## begin

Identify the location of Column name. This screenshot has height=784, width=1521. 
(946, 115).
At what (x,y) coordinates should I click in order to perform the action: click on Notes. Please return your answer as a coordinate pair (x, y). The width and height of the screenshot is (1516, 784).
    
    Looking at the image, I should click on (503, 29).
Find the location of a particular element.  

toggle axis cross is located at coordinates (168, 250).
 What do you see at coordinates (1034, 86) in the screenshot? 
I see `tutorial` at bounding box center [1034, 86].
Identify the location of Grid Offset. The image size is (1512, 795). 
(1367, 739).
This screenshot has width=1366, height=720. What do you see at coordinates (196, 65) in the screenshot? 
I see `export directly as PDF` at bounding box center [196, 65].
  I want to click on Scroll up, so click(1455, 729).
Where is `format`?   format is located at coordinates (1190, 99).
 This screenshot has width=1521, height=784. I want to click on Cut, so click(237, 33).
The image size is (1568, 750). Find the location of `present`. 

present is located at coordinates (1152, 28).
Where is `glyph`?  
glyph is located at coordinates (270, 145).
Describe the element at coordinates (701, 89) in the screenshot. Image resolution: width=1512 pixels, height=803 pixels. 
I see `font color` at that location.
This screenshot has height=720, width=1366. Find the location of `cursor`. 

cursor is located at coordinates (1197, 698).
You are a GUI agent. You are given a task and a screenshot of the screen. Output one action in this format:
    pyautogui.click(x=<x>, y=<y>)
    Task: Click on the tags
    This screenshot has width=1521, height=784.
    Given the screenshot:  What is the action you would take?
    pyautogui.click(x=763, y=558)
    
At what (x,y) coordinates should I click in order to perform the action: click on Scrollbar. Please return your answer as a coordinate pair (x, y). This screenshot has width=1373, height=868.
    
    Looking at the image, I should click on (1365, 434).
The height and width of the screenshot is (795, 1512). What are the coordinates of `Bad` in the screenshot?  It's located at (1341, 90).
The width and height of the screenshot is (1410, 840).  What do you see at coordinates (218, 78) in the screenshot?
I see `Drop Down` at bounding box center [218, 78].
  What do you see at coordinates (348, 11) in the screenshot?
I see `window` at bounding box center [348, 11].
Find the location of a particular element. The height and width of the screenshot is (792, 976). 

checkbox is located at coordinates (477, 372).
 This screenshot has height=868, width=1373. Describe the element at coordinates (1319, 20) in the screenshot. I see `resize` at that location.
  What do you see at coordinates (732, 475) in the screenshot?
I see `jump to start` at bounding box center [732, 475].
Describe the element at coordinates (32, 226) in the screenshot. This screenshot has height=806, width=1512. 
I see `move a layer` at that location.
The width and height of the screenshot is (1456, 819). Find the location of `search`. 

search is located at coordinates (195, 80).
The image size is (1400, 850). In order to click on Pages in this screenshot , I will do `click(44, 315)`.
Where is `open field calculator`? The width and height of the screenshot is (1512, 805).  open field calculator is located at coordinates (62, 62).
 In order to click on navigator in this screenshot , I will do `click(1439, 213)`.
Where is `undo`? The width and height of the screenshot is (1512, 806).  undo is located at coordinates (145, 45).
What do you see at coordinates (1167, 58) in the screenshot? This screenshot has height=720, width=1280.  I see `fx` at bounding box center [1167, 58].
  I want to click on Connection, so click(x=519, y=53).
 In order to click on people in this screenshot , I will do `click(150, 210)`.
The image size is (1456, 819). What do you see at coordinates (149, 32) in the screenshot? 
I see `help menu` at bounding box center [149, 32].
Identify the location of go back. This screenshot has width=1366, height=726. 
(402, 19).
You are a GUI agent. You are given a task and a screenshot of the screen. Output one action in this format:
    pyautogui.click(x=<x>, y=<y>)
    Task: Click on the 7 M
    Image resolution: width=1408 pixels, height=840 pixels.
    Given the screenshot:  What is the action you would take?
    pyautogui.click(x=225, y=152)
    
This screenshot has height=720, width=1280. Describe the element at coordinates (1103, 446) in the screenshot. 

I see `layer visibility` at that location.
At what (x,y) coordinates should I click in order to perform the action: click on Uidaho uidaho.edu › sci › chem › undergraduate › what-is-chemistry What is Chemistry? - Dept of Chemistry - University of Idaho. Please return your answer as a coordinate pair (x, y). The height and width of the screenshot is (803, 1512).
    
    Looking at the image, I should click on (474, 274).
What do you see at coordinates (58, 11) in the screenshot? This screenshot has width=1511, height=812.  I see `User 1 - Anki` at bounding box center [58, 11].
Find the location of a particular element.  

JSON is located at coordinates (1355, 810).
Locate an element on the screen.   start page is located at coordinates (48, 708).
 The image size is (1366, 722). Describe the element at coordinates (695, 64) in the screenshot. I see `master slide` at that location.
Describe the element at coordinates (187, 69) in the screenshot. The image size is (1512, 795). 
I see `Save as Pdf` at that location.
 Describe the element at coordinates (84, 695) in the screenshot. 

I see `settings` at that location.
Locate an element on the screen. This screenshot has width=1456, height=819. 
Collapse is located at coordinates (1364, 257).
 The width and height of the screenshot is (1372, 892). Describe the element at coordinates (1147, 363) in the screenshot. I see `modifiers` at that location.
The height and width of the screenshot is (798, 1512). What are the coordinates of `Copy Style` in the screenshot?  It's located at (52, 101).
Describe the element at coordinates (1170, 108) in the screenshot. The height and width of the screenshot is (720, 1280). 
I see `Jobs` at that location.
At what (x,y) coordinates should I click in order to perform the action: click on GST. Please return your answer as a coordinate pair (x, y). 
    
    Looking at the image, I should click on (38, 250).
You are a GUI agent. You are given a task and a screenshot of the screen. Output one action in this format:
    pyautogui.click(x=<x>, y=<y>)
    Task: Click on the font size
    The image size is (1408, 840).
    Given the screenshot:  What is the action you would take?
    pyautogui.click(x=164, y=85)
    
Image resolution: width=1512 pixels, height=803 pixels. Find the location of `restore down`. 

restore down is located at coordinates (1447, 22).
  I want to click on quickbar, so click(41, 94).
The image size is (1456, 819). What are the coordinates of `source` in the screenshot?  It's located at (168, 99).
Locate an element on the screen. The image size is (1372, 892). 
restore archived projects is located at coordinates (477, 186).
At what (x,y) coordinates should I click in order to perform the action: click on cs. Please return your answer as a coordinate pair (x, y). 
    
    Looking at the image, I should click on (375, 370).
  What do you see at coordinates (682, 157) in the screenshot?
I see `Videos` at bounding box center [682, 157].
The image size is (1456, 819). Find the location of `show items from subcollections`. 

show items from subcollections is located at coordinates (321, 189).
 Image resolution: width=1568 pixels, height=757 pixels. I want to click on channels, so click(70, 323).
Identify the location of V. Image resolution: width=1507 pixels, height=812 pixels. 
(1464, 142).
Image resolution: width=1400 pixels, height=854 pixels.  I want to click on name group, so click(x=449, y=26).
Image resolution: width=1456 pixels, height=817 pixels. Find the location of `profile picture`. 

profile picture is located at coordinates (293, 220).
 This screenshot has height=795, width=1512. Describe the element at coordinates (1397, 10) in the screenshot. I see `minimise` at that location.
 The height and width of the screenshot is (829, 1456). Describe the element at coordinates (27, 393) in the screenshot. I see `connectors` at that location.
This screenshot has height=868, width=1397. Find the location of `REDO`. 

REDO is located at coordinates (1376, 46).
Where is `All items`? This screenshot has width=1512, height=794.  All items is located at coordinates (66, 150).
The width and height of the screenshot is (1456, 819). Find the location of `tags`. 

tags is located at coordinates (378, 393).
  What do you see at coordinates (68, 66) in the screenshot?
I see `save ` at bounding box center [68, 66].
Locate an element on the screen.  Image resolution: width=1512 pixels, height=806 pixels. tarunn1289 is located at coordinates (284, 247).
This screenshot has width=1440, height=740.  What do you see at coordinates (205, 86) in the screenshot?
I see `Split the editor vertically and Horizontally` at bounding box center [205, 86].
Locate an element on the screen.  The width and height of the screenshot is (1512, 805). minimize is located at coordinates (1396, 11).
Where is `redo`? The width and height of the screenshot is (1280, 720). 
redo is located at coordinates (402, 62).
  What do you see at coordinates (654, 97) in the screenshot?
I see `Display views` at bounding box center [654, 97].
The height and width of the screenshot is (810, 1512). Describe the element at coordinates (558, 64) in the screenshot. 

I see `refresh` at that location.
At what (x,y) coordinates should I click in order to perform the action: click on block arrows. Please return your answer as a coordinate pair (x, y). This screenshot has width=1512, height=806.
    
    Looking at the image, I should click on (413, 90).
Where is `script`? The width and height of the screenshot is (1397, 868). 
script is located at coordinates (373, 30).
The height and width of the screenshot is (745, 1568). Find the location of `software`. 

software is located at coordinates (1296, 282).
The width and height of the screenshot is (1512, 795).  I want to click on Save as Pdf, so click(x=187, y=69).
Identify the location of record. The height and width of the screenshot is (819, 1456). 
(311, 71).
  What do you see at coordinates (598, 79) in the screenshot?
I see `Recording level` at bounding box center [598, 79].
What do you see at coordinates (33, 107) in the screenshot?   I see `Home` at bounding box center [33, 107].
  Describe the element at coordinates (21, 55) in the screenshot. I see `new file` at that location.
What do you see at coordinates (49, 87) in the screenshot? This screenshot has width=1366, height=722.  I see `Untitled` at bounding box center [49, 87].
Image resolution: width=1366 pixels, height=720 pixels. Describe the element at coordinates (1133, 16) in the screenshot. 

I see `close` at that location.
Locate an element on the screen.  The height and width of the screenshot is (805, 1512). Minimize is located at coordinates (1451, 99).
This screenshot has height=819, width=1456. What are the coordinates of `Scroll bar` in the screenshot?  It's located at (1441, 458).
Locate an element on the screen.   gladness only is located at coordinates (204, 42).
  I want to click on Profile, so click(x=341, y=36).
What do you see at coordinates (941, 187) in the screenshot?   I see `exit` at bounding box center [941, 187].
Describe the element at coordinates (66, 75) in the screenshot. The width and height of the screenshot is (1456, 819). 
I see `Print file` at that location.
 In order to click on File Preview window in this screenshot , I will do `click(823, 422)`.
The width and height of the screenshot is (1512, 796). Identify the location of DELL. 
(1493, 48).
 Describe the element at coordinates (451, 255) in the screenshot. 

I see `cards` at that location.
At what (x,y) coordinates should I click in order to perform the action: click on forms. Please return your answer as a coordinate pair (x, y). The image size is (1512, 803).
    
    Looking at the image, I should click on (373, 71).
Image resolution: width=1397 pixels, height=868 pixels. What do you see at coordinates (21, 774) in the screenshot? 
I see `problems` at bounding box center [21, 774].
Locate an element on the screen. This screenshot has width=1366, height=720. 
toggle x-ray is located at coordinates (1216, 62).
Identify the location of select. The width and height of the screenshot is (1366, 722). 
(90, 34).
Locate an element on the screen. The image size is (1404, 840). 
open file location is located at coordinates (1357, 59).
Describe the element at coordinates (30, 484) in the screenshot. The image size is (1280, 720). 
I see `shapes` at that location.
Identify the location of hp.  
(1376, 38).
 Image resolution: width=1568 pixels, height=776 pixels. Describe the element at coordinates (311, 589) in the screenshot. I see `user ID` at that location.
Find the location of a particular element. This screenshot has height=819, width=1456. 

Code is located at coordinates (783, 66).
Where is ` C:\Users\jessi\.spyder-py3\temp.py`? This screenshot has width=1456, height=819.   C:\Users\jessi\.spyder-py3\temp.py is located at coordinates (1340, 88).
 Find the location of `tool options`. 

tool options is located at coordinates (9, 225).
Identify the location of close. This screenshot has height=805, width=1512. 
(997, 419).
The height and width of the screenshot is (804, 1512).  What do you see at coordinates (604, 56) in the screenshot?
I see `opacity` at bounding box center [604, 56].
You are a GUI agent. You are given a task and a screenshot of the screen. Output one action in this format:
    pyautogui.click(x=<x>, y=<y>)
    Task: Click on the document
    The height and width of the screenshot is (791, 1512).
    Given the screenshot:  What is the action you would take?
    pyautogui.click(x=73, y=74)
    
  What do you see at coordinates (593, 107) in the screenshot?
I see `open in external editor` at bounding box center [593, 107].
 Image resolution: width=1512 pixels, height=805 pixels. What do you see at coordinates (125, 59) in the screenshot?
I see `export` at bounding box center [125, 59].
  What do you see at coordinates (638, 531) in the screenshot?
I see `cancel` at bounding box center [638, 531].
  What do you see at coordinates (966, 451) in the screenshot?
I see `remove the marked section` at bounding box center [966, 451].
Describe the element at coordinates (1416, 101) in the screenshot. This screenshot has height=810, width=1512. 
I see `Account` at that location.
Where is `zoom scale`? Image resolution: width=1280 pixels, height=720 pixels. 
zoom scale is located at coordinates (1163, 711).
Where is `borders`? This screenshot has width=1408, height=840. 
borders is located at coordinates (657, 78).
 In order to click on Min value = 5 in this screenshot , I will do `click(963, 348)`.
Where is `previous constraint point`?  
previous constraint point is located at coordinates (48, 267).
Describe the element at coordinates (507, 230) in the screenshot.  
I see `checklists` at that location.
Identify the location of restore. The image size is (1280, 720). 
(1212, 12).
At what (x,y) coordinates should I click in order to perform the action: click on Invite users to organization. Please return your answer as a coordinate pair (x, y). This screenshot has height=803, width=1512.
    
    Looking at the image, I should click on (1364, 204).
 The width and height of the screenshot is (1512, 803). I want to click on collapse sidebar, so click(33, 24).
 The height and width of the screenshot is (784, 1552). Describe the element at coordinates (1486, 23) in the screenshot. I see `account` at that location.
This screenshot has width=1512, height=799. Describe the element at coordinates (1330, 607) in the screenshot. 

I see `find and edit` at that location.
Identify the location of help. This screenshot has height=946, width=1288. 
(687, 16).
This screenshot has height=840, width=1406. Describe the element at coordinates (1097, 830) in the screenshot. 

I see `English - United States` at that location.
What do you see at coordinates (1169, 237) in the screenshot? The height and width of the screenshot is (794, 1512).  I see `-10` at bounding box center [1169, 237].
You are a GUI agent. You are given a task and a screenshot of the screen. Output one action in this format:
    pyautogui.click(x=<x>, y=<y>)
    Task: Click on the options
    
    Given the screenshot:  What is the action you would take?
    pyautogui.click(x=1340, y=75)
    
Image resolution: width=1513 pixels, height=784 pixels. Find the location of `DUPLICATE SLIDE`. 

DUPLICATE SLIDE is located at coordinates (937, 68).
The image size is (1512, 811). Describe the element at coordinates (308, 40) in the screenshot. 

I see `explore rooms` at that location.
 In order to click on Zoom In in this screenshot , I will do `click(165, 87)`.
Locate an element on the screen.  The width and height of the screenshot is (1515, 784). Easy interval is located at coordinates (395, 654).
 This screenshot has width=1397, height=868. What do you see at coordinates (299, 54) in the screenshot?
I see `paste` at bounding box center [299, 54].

## end

> **Task description**
Copy the entries verbatim from the first line through the line containing "(1367, 739).", including that line.

> **Correct response**
Identify the location of Column name. This screenshot has height=784, width=1521. 
(946, 115).
At what (x,y) coordinates should I click in order to perform the action: click on Notes. Please return your answer as a coordinate pair (x, y). The width and height of the screenshot is (1516, 784).
    
    Looking at the image, I should click on (503, 29).
Find the location of a particular element.  

toggle axis cross is located at coordinates (168, 250).
 What do you see at coordinates (1034, 86) in the screenshot? 
I see `tutorial` at bounding box center [1034, 86].
Identify the location of Grid Offset. The image size is (1512, 795). 
(1367, 739).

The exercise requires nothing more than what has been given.